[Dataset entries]
• • • • •

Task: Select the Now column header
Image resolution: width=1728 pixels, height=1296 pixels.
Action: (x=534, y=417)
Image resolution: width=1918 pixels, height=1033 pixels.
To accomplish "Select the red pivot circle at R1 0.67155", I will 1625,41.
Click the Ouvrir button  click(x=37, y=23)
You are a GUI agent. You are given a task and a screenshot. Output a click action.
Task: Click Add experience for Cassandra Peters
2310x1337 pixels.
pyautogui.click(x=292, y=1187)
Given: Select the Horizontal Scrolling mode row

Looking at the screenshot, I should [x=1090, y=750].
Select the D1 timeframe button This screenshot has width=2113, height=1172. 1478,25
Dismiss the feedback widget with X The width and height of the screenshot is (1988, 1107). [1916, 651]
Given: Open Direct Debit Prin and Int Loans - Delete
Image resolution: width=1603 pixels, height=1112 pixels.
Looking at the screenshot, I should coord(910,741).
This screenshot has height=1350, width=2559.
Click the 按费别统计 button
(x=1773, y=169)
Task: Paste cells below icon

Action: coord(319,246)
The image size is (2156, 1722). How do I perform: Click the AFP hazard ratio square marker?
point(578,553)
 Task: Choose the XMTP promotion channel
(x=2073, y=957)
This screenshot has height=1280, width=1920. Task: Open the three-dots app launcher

• • • • •

■ **Task description**: All that is wanted is the stretch of lines above from the one containing "Image resolution: width=1918" through the one containing "Task: Click Add", duplicated exactly.

■ **Response box**:
Image resolution: width=1918 pixels, height=1033 pixels.
To accomplish "Select the red pivot circle at R1 0.67155", I will 1625,41.
Click the Ouvrir button  click(x=37, y=23)
You are a GUI agent. You are given a task and a screenshot. Output a click action.
Task: Click Add experience for Cassandra Peters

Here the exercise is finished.